# [Texto extraído]
+-------+
O Cinema visto pela Teologia (38): o filme “Thirteen Lives”

Uma leitura do filme “Thirteen Lives*

Por Alexandre Freire Duarte

Quem não se lembra do drama que ocorreu na Tailândia, em 2018, com o grupo de jovens presos numa gruta? Eu não. Nada de nada. O nascimento do meu filho estava para breve e desde que ele nasceu parece que tenho sido eu a viver numa “gruta”, tantas têm sido as que fiz com ele na brincadeira (algo que me poupou, creio eu, à claustrofobia derivada de vivenciar este filme).

“Thirteen Lives” (que só pude ver no pequeno ecrã) podia ser tudo o que não é, mas o seu realizador logra evitar o sentimentalismo e os banais artifícios melodramáticos, expondo uma série de tramas entrecruzadas (às vezes de uma forma desorientadora) com arte, respeito, tensão, realismo e atenção aos detalhes mais relevantes (descurando, e bem, os acessórios). Mais do que as crianças ou os mergulhadores que as retiraram da gruta, o resgate em si mesmo, levado a cabo por uma grande comunidade humana, é o grande herói deste eficaz drama de suspense.
+-------+
# [Secção de dados]
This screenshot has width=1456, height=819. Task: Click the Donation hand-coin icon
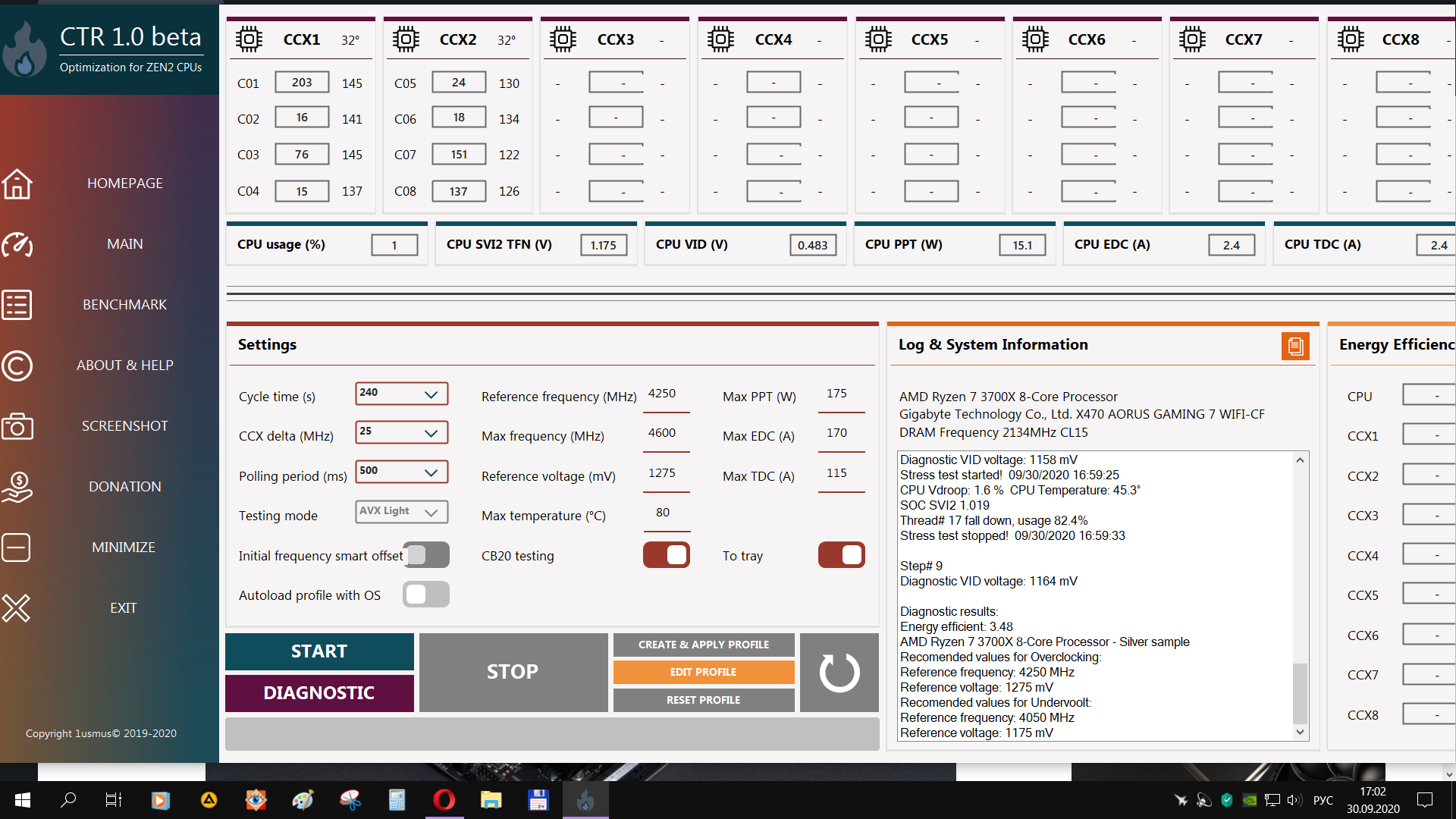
+-------+
# [Objetivo da tarefa]
Extraia na íntegra o texto sobre o filme “Thirteen Lives”, sem lhe introduzir qualquer alteração. A listagem não é necessária para realizar o trabalho.

# [Exercício resolvido]
O Cinema visto pela Teologia (38): o filme “Thirteen Lives”

Uma leitura do filme “Thirteen Lives*

Por Alexandre Freire Duarte

Quem não se lembra do drama que ocorreu na Tailândia, em 2018, com o grupo de jovens presos numa gruta? Eu não. Nada de nada. O nascimento do meu filho estava para breve e desde que ele nasceu parece que tenho sido eu a viver numa “gruta”, tantas têm sido as que fiz com ele na brincadeira (algo que me poupou, creio eu, à claustrofobia derivada de vivenciar este filme).

“Thirteen Lives” (que só pude ver no pequeno ecrã) podia ser tudo o que não é, mas o seu realizador logra evitar o sentimentalismo e os banais artifícios melodramáticos, expondo uma série de tramas entrecruzadas (às vezes de uma forma desorientadora) com arte, respeito, tensão, realismo e atenção aos detalhes mais relevantes (descurando, e bem, os acessórios). Mais do que as crianças ou os mergulhadores que as retiraram da gruta, o resgate em si mesmo, levado a cabo por uma grande comunidade humana, é o grande herói deste eficaz drama de suspense.